L’obiettivo è ambizioso: sostituire i combustibili fossili, ridurre le emissioni di CO₂ e allo stesso tempo ridare vita a siti produttivi dismessi, trasformandoli in nodi strategici dell’energia pulita. Le domande potranno essere presentate dal 2 marzo al 30 giugno 2026, aprendo una finestra concreta per chi vuole scommettere sull’innovazione sostenibile.

 

 

Durante la presentazione nella Sala Trasparenza del Grattacielo Piemonte, l’assessore all’Ambiente Matteo Marnati ha sottolineato come il progetto rappresenti un passo deciso verso un sistema industriale più moderno e responsabile. Il bando prevede contributi a fondo perduto non solo per la produzione e distribuzione dell’idrogeno, ma anche per ricerca e sperimentazione, elementi chiave per mantenere il Piemonte competitivo nello scenario tecnologico europeo.
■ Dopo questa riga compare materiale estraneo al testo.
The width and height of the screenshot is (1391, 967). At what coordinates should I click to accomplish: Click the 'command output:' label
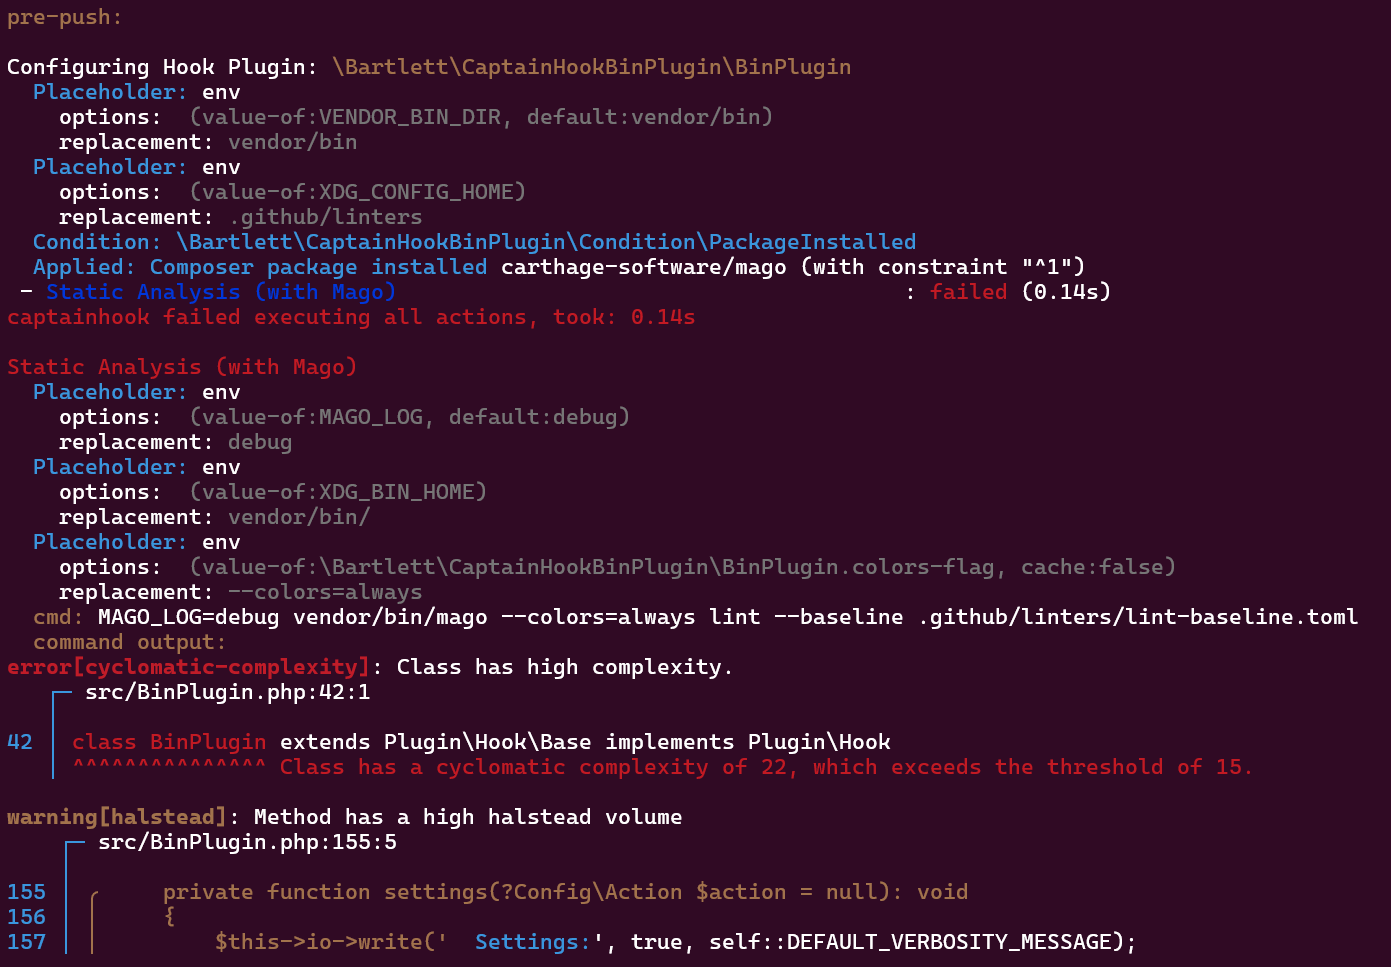(130, 642)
La “Hydrogen Valley” piemontese non sarà solo un insieme di impianti, ma un vero ecosistema energetico: produzione, distribuzione e utilizzo dell’idrogeno integrati nello stesso territorio, con ricadute dirette su occupazione, sviluppo locale e sostenibilità ambientale. I cosiddetti “progetti bandiera” dovranno prevedere l’impiego dell’idrogeno in sostituzione dei combustibili tradizionali, la realizzazione di infrastrutture di rifornimento per trasporto pubblico e mezzi pesanti o attività di ricerca industriale e sperimentale.

Un requisito chiave sarà la collocazione degli impianti in aree industriali dismesse, trasformando spazi dimenticati in motori della nuova economia verde. In gioco non c’è solo un finanziamento, ma una visione: fare del Piemonte uno dei territori guida italiani nella rivoluzione dell’idrogeno.